Right. If you're gonna keep running your mouth off. How about looking at some disassembly then.

for(auto i=0; i<a.length; i+=strideAmount)

Using ldc -O4 -release for x86_64 processors, the initialiser translates to:

mov byte ptr [rbp + rcx], 0

The comparison translates to:

cmp r13, rcx
ja .LBB0_2

And the increment and store translates to:

mov byte ptr [rbp + rcx], 0
movsxd rcx, eax
add eax, 3

So. It uses three of the most basic instructions you can think of: mov, cmp, j<cond>, add.

Now, what might you ask are the instructions that a range compiles down to when everything is properly inlined?

The initialisation, since it's a function, pulls from the stack.

mov rax, qword ptr [rsp + 16]
movsxd rcx, dword ptr [rsp + 32]

But the comparison looks virtually identical.

cmp rax, rcx
jb .LBB2_4

But how does it do the add? With some register magic.

movsxd rcx, edx
lea edx, [rcx + r9]

Now, what that looks like it's doing to me is combing the pointer load and index increment in to two those two instructions. One instruction less than the flat for loop.

In conclusion. The semantics you talk about are literally some of the most basic instructions in computing; and that escaping the confines of a for loop for a foreach loop can let the compiler generate more efficient code than 50-year-old compsci concepts can.
June 05, 2018
On Tuesday, 5 June 2018 at 20:07:06 UTC, Ethan wrote:
> On Tuesday, 5 June 2018 at 19:05:27 UTC, DigitalDesigns wrote:
>> For loops HAVE a direct cpu semantic! Do you doubt this?
>
> ...
>
> Right. If you're gonna keep running your mouth off. How about looking at some disassembly then.
>
> for(auto i=0; i<a.length; i+=strideAmount)
>
> Using ldc -O4 -release for x86_64 processors, the initialiser translates to:
>
> mov byte ptr [rbp + rcx], 0
>
> The comparison translates to:
>
> cmp r13, rcx
> ja .LBB0_2
>
> And the increment and store translates to:
>
> mov byte ptr [rbp + rcx], 0
> movsxd rcx, eax
> add eax, 3
>
> So. It uses three of the most basic instructions you can think of: mov, cmp, j<cond>, add.
>
> Now, what might you ask are the instructions that a range compiles down to when everything is properly inlined?
>
> The initialisation, since it's a function, pulls from the stack.
>
> mov rax, qword ptr [rsp + 16]
> movsxd rcx, dword ptr [rsp + 32]
>
> But the comparison looks virtually identical.
>
> cmp rax, rcx
> jb .LBB2_4
>
> But how does it do the add? With some register magic.
>
> movsxd rcx, edx
> lea edx, [rcx + r9]
>
> Now, what that looks like it's doing to me is combing the pointer load and index increment in to two those two instructions. One instruction less than the flat for loop.
>
> In conclusion. The semantics you talk about are literally some of the most basic instructions in computing; and that escaping the confines of a for loop for a foreach loop can let the compiler generate more efficient code than 50-year-old compsci concepts can.
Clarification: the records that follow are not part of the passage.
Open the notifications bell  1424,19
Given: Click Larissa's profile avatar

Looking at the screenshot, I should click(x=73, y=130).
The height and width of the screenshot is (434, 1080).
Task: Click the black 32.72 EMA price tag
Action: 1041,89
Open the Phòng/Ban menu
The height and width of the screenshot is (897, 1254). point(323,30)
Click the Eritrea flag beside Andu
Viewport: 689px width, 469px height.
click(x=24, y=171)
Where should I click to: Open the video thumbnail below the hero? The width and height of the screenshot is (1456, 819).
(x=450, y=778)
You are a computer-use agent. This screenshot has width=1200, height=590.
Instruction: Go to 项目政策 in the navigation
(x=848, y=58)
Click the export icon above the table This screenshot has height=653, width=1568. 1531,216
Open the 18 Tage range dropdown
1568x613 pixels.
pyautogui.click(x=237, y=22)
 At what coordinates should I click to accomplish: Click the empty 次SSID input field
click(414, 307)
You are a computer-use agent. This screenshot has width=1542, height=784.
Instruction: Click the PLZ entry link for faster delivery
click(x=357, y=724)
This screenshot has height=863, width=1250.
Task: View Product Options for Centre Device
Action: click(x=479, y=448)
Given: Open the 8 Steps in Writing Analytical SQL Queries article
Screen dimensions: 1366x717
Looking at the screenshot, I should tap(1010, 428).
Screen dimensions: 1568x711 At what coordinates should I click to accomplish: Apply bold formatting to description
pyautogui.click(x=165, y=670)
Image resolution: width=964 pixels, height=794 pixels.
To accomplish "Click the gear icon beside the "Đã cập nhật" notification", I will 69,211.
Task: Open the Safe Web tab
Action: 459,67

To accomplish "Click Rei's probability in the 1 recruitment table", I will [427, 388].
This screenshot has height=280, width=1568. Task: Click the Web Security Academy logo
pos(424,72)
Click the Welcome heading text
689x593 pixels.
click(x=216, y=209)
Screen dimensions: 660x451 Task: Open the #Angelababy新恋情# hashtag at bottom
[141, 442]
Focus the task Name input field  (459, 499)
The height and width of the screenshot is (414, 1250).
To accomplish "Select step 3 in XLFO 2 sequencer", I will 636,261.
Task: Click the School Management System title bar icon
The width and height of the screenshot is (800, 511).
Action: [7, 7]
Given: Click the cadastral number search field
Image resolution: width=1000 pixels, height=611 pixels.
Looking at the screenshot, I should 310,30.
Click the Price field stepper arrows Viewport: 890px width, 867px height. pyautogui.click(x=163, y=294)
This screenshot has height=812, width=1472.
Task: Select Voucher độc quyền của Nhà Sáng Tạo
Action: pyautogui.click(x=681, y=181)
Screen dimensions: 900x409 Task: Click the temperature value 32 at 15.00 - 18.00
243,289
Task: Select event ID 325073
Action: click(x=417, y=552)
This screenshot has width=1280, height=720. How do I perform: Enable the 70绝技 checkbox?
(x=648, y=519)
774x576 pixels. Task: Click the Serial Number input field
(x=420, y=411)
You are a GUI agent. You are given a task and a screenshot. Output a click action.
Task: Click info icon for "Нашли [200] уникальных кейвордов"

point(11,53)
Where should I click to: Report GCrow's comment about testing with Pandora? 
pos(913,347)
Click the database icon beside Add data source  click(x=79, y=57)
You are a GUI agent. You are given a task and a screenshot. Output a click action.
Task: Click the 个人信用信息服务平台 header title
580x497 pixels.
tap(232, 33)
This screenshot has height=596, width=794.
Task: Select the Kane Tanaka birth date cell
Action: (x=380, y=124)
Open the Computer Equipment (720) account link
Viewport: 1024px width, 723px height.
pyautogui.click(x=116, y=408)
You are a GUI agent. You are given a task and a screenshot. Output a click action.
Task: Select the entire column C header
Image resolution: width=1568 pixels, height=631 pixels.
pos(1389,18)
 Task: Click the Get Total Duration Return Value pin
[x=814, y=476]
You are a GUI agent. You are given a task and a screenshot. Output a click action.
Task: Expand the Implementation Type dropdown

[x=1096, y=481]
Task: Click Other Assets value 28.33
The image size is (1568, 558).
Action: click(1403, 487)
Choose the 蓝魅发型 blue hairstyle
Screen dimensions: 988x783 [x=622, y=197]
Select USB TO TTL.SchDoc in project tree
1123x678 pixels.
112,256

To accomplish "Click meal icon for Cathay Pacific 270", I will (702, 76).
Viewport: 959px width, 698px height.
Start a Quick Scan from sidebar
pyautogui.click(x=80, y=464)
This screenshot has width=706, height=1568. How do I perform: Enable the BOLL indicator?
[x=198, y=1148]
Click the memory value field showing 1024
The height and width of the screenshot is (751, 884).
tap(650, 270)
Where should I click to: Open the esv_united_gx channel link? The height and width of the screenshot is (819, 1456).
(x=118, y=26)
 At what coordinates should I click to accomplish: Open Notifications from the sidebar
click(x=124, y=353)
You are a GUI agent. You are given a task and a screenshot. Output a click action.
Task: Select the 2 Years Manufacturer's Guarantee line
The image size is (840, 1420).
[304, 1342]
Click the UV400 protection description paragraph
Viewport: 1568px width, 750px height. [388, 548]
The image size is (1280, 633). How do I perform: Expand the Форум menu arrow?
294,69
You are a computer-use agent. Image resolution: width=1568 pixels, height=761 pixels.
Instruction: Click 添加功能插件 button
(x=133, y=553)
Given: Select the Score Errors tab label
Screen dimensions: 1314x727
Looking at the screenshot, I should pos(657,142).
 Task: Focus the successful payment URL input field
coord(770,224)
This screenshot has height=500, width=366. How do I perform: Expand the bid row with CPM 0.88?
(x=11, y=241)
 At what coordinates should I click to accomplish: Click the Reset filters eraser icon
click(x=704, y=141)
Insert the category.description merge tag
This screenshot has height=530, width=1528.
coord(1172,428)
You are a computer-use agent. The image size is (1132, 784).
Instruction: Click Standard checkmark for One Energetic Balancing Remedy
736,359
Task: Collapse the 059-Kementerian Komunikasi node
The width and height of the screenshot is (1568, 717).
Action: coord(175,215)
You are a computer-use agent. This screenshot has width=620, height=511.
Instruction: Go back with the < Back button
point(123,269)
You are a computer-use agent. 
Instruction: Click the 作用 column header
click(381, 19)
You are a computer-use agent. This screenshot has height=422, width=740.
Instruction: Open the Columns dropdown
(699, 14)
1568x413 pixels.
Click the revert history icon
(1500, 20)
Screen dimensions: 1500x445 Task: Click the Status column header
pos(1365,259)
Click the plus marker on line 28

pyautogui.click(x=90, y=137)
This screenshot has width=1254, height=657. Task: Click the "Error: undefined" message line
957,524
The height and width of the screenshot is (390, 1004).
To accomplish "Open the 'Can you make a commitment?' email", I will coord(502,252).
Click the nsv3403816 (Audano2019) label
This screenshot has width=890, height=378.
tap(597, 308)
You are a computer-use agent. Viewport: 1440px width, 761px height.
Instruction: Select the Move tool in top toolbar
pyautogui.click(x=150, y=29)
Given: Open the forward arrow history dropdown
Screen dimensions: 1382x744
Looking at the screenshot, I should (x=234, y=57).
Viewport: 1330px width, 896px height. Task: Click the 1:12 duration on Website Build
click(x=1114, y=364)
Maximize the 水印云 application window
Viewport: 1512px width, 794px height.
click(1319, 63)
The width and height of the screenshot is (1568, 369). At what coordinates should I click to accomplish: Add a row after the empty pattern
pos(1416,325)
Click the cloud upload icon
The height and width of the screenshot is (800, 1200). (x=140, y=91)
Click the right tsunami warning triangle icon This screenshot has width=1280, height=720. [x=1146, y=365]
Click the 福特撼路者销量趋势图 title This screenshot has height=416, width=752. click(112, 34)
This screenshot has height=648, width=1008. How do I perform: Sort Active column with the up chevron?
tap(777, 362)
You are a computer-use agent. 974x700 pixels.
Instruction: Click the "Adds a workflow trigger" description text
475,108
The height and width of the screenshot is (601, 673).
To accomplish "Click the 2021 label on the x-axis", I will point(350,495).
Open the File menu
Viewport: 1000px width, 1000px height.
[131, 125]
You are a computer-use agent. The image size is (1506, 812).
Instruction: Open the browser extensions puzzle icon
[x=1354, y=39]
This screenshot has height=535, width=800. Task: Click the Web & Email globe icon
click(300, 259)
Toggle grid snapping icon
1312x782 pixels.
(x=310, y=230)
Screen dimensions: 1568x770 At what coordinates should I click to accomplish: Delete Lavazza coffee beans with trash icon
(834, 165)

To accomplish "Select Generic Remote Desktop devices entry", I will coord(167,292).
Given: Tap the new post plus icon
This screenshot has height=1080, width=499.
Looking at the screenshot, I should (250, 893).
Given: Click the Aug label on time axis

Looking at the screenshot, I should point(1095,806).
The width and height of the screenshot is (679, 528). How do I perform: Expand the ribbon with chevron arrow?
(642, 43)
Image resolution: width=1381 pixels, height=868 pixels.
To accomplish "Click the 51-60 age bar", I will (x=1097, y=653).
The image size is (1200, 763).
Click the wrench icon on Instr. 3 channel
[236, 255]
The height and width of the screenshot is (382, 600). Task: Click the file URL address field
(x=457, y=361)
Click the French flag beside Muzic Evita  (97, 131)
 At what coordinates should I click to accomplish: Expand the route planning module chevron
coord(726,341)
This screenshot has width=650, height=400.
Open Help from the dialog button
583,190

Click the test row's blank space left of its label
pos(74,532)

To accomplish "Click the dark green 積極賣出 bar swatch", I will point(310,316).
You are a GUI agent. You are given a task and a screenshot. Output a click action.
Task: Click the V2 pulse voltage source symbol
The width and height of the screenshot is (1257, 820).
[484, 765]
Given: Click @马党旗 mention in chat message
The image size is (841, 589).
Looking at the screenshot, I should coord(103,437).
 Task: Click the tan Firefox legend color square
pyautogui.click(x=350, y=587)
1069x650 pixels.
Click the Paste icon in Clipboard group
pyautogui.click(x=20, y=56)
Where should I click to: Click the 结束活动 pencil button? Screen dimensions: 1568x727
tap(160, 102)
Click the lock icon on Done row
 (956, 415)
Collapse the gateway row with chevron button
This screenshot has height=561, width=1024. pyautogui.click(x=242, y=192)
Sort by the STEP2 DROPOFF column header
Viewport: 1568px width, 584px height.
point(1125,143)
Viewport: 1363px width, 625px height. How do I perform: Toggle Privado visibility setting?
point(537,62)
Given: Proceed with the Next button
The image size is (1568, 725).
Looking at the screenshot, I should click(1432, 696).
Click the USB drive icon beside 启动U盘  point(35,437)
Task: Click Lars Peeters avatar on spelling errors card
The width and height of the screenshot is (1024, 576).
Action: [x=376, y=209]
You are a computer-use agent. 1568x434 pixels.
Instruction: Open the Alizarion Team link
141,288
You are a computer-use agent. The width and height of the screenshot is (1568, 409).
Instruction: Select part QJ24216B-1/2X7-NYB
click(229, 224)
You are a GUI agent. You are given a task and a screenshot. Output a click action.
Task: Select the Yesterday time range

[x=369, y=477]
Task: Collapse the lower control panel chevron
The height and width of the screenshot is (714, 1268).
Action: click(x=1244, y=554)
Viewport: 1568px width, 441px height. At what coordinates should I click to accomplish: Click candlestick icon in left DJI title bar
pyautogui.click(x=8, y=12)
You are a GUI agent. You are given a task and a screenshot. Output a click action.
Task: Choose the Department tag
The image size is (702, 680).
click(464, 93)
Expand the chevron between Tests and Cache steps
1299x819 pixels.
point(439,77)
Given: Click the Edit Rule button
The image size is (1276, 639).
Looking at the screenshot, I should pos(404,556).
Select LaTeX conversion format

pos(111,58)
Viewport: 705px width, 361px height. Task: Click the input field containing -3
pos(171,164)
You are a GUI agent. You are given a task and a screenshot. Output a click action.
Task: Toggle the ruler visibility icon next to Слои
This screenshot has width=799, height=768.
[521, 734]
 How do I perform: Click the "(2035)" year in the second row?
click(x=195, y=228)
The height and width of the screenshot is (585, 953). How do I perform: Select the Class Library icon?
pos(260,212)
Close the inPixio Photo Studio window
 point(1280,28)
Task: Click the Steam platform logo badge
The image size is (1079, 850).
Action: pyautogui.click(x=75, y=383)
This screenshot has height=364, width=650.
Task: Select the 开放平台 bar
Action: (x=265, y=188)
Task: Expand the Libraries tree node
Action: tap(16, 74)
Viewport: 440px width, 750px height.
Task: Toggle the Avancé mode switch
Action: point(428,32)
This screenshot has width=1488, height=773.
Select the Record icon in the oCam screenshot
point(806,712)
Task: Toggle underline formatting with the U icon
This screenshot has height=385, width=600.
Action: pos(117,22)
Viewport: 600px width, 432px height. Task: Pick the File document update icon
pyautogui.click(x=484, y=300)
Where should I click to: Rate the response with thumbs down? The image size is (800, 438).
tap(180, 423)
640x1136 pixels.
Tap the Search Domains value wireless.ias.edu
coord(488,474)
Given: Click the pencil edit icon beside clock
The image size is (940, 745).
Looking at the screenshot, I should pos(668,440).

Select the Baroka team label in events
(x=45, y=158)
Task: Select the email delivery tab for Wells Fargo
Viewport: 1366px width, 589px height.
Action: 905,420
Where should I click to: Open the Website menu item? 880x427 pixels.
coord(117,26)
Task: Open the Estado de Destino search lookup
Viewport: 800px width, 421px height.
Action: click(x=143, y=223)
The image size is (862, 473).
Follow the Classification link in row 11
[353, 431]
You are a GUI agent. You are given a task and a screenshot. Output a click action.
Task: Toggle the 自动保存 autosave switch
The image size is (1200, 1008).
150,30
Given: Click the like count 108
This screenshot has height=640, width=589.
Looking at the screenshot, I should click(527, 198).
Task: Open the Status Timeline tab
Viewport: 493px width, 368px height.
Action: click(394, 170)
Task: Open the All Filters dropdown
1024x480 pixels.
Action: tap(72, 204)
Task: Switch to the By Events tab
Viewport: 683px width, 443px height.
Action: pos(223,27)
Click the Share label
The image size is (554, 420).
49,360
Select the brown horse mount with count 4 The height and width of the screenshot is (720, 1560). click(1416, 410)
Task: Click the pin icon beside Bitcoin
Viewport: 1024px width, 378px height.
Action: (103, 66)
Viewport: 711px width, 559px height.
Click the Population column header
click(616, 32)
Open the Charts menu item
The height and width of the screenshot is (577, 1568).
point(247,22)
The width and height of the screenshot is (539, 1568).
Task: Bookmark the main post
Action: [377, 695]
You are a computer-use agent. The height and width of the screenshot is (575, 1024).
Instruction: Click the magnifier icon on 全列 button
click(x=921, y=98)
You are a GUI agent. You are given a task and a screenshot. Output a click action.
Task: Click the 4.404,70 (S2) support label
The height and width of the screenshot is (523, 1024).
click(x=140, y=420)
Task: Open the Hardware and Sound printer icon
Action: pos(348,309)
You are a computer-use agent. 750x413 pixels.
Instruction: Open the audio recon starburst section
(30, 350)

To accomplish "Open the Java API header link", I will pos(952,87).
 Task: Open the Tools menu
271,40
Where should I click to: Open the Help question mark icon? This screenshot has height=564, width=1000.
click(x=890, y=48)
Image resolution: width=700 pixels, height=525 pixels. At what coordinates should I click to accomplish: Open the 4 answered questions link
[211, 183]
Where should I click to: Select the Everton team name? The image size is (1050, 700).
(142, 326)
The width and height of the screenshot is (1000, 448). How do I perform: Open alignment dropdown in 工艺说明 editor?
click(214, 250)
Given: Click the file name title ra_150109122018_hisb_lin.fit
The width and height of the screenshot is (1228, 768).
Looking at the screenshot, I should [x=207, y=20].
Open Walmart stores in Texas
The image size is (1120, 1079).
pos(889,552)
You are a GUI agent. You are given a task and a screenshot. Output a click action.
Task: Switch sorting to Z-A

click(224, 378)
Ok asshat! You still don't get it! I didn't say ranges would not compile down to the same thing! Do you have trouble understanding the English language?

You don't seem to get the concept where ranges are library solutions and someone can some along at any time and modify some code and WHAM! They no longer compile down to your efficient precious instructions. That is far more unlikely to occur with language semantics. Why is that so difficult for you to understand you sure do you have an attitude for someone that has difficulty with English.


June 05, 2018
On 6/5/18 5:22 PM, DigitalDesigns wrote:
> On Tuesday, 5 June 2018 at 20:07:06 UTC, Ethan wrote:

>> In conclusion. The semantics you talk about are literally some of the most basic instructions in computing; and that escaping the confines of a for loop for a foreach loop can let the compiler generate more efficient code than 50-year-old compsci concepts can.
> 
> Ok asshat! You still don't get it! I didn't say ranges would not compile down to the same thing! Do you have trouble understanding the English language?

Nope, he doesn't. Look at what you said:

"Maybe in theory ranges could be more optimal than other semantics but theory never equals practice. "

And now you have been shown (multiple times) that in practice ranges in fact outperform for loops. Including the assembly to prove it (which helps with this comment: "Having some "proof" that they are working well would ease my mind.")

So tone down the attitude, you got what you *clearly* asked for but seem reluctant to acknowledge. Ranges are good, for loops are good too, but not as. So maybe you should just use ranges and use the correct optimization flags and call it a day? Or else use for loops and accept that even though they may not run as quickly, they are "safer" to use since some malicious coder could come along and add in sleeps inside the std.algorithm functions.

-Steve
June 05, 2018
On Tuesday, 5 June 2018 at 21:22:27 UTC, DigitalDesigns wrote:
> Ok asshat!

Take it to reddit. Back your arguments up with actual knowledge and intelligence, not unfounded agression.
June 05, 2018
On Tuesday, 5 June 2018 at 21:52:03 UTC, Ethan wrote:
> On Tuesday, 5 June 2018 at 21:22:27 UTC, DigitalDesigns wrote:
>> Ok asshat!
>
> Take it to reddit. Back your arguments up with actual knowledge and intelligence, not unfounded agression.

You are an idiot! You obviously do not understand basic logic. Unfounded aggression? Yep, way to see how you didn't start it! Must be nice being the bully!
June 05, 2018
On Tuesday, 5 June 2018 at 21:54:20 UTC, DigitalDesigns wrote:
> You are an idiot!

Take it to reddit. Back your arguments up with actual knowledge and intelligence, not unfounded agression.
June 05, 2018
On Tuesday, 5 June 2018 at 19:18:15 UTC, Adam D. Ruppe wrote:
> On Tuesday, 5 June 2018 at 19:05:27 UTC, DigitalDesigns wrote:
>> For loops HAVE a direct cpu semantic! Do you doubt this?
>
> What are they?
>
> And for bonus points, are they actually used by compilers?
>
> Then the final question: is the generated code any different than inlined ranges?

It doesn't matter! The issue that I said was not that ranges were slower but that ranges exist on an abstract on top of language semantics! that means that they can never be faster than the language itself! Anything that a range does can never be faster than doing it by hand.

This is not a hard concept to understand. I know everyone wants to defend their precious ranges but what happens is irrelevant in some particular case. Ranges could be 100x faster in some specific case but it doesn't change the fact that they are an abstraction on top of the language, not in the language.

I've already pointed out, and made it clear, I will do it one last time:

There is no guarantee(doesn't have to be 100% by the rule of god) by the compiler that a ranges performance will even come close to hand written code or that it won't all of a sudden change when someone decides to "optimize" it and actually makes it worse! These problems are far less likely to occur in a well established language semantic.

I can't believe people are really defending library solutions as not having these issues, but I guess that is the nature of most humans.